The Kinkanga, usually known as the Kinkanga a Mvika or House of Nsundi, was a royal kanda formed by King Pedro II, which ruled the Kingdom of Kongo from 1622 to 1631. While King Pedro II (ruled 1622–24) and his son Garcia I (ruled 1624–1626) were the only other member of the faction or kanda to rule, it retained powerful members in provincial offices in the 1650s until its destruction in the 1670s. Despite this loss in prominence, they were remembered in tradition and are evoked in a proverb, still current in the 1920s Nkutama a mvila za makanda "Kinlaza, Kimpanzu ye Kinlaza makukwa matatu malambila Kongo" (Kinkanga, Kimpanzu and Kinlaza are the three stones on which Kongo cooked).
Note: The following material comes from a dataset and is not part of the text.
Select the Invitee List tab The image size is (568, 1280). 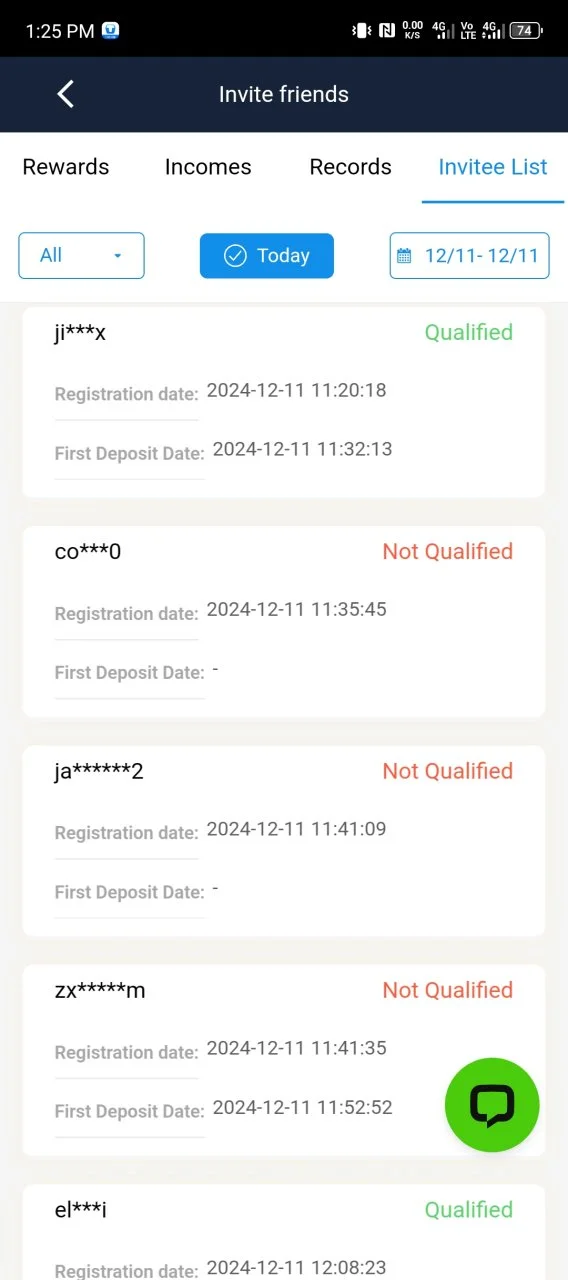[x=493, y=167]

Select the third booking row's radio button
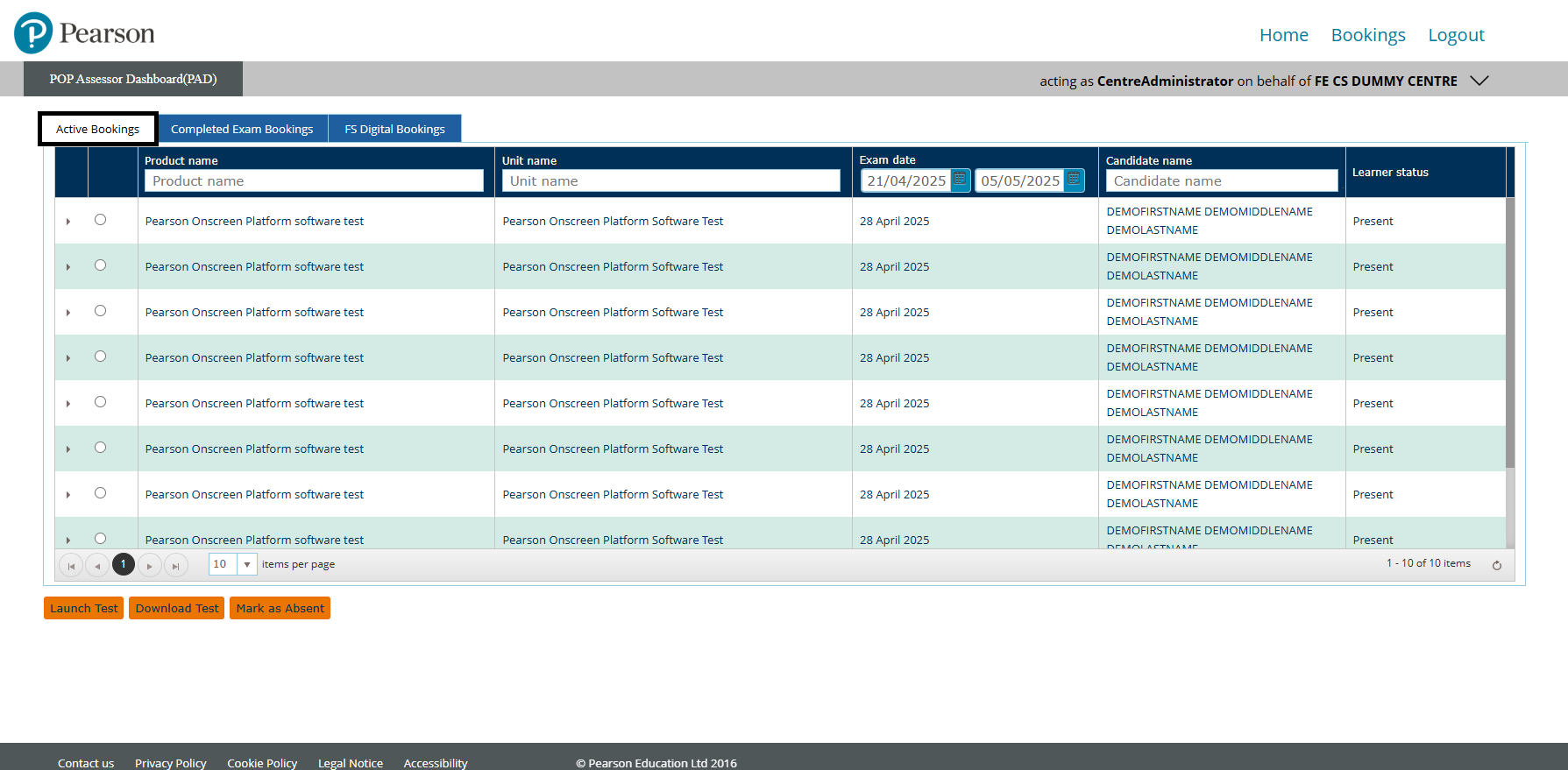[x=101, y=311]
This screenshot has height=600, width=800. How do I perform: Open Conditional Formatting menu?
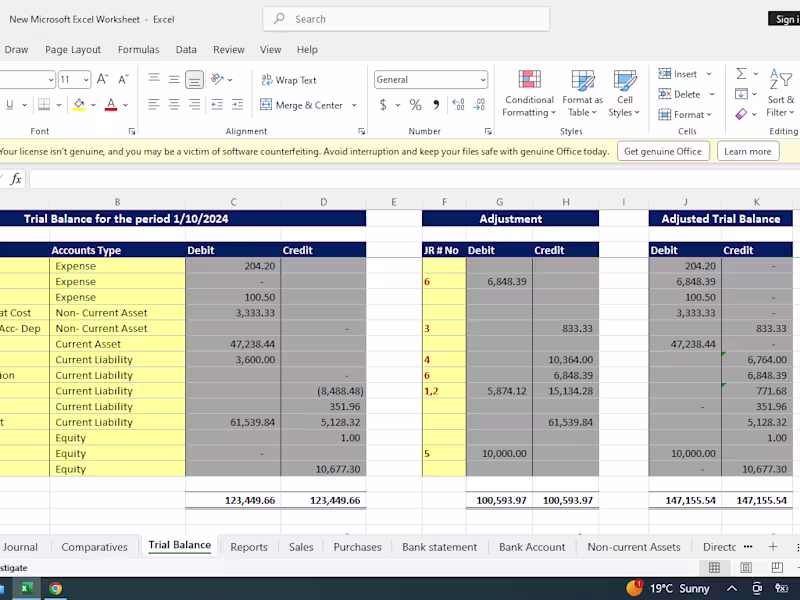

==The compromise candidate==
Since 1567, the House of Kwilu had ruled Kongo. When its king, Álvaro III, died in 1622, he had no heir old enough to assume the throne. The electors decided to grant the throne to Pedro II Nkanga a Mvika, the Duke of Mbamba. In Portuguese documents, the ruling house of King Pedro II is called Nsundi for the duchy the founding king's father ruled. The line of kings from the House of Kwilu virtually ended overnight (Ambrósio I being the lone exception from 1626 to 1631).

==Split with Portugal==
The ascension of the House of Nsundi meant the end of what had become a tenuous relationship between Kongo and Portugal. The once close allies had fallen out over slaving and trade rights toward the end of the 16th century. The ambitious governor of the Portuguese colony in Luanda claimed that the king had given asylum to runaway slaves while Duke of Mbamba. Furthermore, he also claimed the right to appoint kings of Kongo. This led to a Portuguese invasion of Kongo the very year of King Pedro II's rise. The gross miscalculation of the Portuguese resulted in the king leading a force which crushed the invasion at the Battle of Mbandi Kasi.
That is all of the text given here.